What you will do |
Give the lines from the one with "Task: Click the banner" up to and including the one with "Action: click(697, 401)" as a Markdown table with the columns Row and Item line. Leave out blank lines.

[Items for locating text and elements]
◇ ◇ ◇ ◇
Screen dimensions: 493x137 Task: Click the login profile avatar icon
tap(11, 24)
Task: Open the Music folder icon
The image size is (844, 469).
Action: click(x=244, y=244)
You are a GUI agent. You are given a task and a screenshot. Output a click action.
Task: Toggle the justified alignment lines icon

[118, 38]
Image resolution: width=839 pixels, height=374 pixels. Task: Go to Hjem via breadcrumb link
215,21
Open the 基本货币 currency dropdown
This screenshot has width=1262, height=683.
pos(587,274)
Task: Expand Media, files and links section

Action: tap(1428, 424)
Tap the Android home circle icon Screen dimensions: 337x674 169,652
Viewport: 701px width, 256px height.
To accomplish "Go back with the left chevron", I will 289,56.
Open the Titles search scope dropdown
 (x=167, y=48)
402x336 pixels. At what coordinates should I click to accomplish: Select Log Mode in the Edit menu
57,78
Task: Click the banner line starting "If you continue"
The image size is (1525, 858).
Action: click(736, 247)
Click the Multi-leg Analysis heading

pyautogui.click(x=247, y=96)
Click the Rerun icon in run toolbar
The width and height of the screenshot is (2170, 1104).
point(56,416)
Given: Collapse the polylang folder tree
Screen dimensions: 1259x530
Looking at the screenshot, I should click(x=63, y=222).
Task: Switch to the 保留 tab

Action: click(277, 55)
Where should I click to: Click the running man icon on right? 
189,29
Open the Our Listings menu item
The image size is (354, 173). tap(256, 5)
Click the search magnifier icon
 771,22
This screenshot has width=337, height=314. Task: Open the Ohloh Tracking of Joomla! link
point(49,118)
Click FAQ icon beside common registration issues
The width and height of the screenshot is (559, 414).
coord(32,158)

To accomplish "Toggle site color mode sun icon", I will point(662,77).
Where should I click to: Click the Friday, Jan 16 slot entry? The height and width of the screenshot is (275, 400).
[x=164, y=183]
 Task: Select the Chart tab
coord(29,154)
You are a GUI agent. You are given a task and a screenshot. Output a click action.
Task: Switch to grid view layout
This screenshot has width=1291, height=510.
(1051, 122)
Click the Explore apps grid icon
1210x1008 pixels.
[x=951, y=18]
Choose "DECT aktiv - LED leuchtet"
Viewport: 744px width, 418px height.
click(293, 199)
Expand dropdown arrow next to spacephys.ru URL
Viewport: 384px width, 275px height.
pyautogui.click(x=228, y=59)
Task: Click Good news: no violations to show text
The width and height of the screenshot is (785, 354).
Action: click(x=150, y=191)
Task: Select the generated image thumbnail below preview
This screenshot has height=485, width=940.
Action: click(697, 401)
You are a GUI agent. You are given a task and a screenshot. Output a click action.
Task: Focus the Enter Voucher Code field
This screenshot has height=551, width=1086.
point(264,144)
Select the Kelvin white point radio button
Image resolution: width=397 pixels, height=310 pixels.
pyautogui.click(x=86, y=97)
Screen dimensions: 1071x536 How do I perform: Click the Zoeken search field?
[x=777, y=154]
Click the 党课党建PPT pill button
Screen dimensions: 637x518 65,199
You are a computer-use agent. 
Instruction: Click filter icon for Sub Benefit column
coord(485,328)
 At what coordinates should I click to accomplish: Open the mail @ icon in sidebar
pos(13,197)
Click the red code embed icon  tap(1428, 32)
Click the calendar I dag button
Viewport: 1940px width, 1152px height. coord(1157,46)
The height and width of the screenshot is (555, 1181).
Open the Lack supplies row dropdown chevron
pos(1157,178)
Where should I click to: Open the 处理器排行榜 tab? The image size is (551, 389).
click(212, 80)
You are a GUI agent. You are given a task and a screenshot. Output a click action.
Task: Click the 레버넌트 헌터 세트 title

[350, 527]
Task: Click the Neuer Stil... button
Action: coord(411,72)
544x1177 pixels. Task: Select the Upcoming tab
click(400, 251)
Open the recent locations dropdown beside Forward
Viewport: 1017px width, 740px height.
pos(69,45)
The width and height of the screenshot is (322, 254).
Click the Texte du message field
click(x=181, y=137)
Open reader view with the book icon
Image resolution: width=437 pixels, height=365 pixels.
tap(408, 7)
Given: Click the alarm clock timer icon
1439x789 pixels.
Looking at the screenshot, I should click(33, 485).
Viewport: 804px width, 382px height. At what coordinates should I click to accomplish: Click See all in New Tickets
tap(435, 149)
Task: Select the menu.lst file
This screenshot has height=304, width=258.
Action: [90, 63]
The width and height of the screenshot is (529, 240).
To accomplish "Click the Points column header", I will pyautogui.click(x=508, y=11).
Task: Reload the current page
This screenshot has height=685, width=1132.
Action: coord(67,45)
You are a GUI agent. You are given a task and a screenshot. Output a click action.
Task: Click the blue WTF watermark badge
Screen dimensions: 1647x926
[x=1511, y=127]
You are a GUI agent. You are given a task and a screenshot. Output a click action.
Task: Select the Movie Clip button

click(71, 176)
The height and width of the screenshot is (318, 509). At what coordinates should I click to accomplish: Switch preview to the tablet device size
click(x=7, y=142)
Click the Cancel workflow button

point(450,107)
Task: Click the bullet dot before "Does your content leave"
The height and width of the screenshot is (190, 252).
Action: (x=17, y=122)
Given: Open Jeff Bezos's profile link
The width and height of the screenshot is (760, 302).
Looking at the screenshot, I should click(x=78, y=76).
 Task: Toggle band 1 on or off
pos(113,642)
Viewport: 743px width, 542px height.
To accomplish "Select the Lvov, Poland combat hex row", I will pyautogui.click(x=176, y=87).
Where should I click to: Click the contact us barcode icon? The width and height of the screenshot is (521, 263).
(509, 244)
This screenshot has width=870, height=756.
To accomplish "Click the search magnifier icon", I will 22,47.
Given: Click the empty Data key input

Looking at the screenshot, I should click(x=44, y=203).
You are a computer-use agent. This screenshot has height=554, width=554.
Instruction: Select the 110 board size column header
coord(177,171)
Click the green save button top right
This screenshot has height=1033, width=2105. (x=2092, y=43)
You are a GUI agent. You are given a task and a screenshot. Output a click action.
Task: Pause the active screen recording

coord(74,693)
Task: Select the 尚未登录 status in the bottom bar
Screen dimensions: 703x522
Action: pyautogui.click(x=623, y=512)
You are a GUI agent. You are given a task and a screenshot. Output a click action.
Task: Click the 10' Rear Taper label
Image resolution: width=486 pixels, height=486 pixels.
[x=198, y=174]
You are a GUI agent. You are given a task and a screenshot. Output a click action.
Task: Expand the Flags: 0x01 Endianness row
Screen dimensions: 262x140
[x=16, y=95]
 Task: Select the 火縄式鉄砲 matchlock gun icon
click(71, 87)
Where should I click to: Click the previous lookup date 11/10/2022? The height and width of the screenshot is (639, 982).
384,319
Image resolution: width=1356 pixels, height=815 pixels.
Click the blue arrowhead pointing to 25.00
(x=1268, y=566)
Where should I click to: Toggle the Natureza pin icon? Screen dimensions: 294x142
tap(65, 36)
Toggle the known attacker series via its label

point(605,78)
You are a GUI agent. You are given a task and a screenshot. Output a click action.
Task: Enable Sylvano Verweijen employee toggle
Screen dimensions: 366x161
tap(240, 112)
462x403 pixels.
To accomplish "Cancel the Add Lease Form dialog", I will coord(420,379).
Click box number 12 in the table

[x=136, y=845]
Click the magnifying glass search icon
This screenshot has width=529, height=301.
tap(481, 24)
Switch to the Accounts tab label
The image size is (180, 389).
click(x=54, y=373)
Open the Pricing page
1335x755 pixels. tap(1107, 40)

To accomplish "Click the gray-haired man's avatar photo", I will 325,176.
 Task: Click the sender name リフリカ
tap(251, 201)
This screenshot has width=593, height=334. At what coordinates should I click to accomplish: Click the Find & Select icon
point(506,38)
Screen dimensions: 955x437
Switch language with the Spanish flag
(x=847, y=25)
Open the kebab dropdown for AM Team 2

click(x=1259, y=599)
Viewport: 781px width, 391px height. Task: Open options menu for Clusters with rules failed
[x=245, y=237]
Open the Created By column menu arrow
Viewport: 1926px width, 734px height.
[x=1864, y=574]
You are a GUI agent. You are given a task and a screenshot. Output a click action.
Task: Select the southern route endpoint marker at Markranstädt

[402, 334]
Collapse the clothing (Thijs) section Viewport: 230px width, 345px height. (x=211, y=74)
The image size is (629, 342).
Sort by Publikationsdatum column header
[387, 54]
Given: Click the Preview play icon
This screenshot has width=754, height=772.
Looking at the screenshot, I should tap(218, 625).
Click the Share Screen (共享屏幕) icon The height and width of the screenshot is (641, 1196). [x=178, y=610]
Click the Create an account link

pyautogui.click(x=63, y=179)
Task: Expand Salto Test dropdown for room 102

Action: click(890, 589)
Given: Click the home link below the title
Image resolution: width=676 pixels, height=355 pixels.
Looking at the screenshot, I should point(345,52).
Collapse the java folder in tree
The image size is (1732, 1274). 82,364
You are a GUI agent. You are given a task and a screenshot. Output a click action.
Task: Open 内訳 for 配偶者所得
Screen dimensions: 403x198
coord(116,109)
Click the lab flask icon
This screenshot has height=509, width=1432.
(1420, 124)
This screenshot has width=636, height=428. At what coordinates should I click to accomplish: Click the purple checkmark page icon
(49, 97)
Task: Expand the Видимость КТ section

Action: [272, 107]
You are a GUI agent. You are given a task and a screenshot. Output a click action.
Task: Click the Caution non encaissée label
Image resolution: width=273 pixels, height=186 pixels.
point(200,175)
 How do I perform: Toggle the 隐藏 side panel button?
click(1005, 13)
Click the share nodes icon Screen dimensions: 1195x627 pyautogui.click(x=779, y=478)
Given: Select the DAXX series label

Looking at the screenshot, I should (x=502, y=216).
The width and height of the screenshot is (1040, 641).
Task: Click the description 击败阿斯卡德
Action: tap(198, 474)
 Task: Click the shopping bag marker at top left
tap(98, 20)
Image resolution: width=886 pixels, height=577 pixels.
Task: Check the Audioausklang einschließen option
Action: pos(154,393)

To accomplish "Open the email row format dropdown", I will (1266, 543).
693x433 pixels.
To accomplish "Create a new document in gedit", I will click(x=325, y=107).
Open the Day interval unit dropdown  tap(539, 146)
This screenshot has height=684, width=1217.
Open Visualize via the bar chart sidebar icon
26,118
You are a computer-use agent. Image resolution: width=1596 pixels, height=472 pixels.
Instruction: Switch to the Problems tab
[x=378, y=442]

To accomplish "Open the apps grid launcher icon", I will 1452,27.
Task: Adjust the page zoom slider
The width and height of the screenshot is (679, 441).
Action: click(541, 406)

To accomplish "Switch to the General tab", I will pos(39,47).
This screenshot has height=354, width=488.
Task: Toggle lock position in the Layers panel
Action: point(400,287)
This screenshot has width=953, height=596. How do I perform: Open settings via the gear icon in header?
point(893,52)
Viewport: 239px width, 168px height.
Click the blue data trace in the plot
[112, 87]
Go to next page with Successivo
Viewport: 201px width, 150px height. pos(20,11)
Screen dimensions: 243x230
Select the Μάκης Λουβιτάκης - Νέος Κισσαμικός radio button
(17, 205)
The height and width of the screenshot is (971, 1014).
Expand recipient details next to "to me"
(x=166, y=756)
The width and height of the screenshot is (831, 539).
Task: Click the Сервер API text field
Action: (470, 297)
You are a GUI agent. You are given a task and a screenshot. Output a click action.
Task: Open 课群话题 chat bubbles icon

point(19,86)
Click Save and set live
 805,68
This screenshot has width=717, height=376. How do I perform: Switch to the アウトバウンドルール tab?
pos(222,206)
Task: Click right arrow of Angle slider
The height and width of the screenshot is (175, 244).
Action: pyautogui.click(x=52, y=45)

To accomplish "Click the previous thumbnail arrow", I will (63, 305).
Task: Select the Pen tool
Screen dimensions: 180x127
◇ ◇ ◇ ◇
Full output |
| Row | Item line |
|---|---|
| 1 | Task: Click the banner line starting "If you continue" |
| 2 | The image size is (1525, 858). |
| 3 | Action: click(736, 247) |
| 4 | Click the Multi-leg Analysis heading |
| 5 | pyautogui.click(x=247, y=96) |
| 6 | Click the Rerun icon in run toolbar |
| 7 | The width and height of the screenshot is (2170, 1104). |
| 8 | point(56,416) |
| 9 | Given: Collapse the polylang folder tree |
| 10 | Screen dimensions: 1259x530 |
| 11 | Looking at the screenshot, I should click(x=63, y=222). |
| 12 | Task: Switch to the 保留 tab |
| 13 | Action: click(277, 55) |
| 14 | Where should I click to: Click the running man icon on right?  |
| 15 | 189,29 |
| 16 | Open the Our Listings menu item |
| 17 | The image size is (354, 173). tap(256, 5) |
| 18 | Click the search magnifier icon |
| 19 |  771,22 |
| 20 | This screenshot has width=337, height=314. Task: Open the Ohloh Tracking of Joomla! link |
| 21 | point(49,118) |
| 22 | Click FAQ icon beside common registration issues |
| 23 | The width and height of the screenshot is (559, 414). |
| 24 | coord(32,158) |
| 25 | To accomplish "Toggle site color mode sun icon", I will point(662,77). |
| 26 | Where should I click to: Click the Friday, Jan 16 slot entry? The height and width of the screenshot is (275, 400). |
| 27 | [x=164, y=183] |
| 28 |  Task: Select the Chart tab |
| 29 | coord(29,154) |
| 30 | You are a GUI agent. You are given a task and a screenshot. Output a click action. |
| 31 | Task: Switch to grid view layout |
| 32 | This screenshot has width=1291, height=510. |
| 33 | (1051, 122) |
| 34 | Click the Explore apps grid icon |
| 35 | 1210x1008 pixels. |
| 36 | [x=951, y=18] |
| 37 | Choose "DECT aktiv - LED leuchtet" |
| 38 | Viewport: 744px width, 418px height. |
| 39 | click(293, 199) |
| 40 | Expand dropdown arrow next to spacephys.ru URL |
| 41 | Viewport: 384px width, 275px height. |
| 42 | pyautogui.click(x=228, y=59) |
| 43 | Task: Click Good news: no violations to show text |
| 44 | The width and height of the screenshot is (785, 354). |
| 45 | Action: click(x=150, y=191) |
| 46 | Task: Select the generated image thumbnail below preview |
| 47 | This screenshot has height=485, width=940. |
| 48 | Action: click(697, 401) |